In other words, adding carbon dioxide to the atmosphere by burning fossil fuels does not increase the concentration of carbon dioxide in the atmosphere. A carbon dioxide concentration in air which exceeds the Henry’s Law ratio for a given water temperature will be absorbed by water.
Any carbon dioxide removed from air will be replaced from water and water containing surfaces everywhere until the Henry’s ratio is restored for the local water temperature. Life evolved under this dynamic condition.
Quoting Bud Bromley.
For further reading Bud recommends: https://henryslaw.org
There is also more information at https://budbromley.blog/
When Bud and I agreed on the date and time (2pm on 25th April) I did not realise that was ANZAC Day afternoon. I did begin our zoom webinar acknowledging the sacrifices of my grandfathers, and also my uncle John Edward Turnour.
ANZAC Day is a national day of remembrance for those who served and died in wars, conflicts and peace keeping operations. My great uncle John Edward Turnour, enlisted along with three brothers on 1st September 1914. He died from wounds in a field in Belgium/Polgon Wood on 28th September 1917 and he is buried at a Commonwealth War Cemetery in Flanders.
I am sure that John Edward Turnour would not have minded us discussing climate science on ANZAC Day afternoon. He would not approve, though, of the Australian Bureau of Meteorology, or equivalent institutions in the UK, US and Europe, also changing the historical temperatures from back then.
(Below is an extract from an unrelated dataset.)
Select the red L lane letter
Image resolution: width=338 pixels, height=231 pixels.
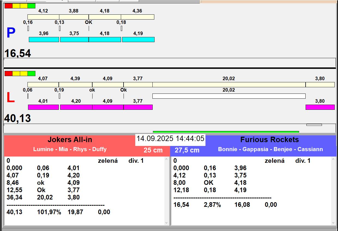coord(10,98)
For sure it was hotter in many places for weeks at a time during the 1930s, and there were some very cold winters during the 1940s.
One of the most pervasive effects of weather on World War I was the relentless rain. At the Western Front, the relentless rain transformed trenches into mud and misery. Torrential rainfall in 1915, 1916 and 1918 had a decisive role in major battles such as Verdun and the Somme, contributing to the death of over a million soldiers. Many times, large ridges of high pressure over Russia would produce extreme cold in the eastern part of Europe and result in a repetitive pattern of low pressure systems for western Europe, bringing little to no sunshine and heavy rainfall.
Jennifer,
Could you clarify for me if your new Theory of Climate Resilience considers the oceans as a net source or sink of CO2?
Thanks for the question. My theory will show the oceans as a net source of C02 since at least 1958. :-).
This puts my theory at complete odds with Will Happer and his C02 Coalition and also at odds with the IPCC.
I do have some mates who agree with me, that the ocean is a net source of C02 at the moment, including Bill Kininmonth, Ivan Kennedy and Bud Bromley. Then there are other voice that I hope to bring to this discussion over the next few months, who will also put a compelling case for the oceans being a net source.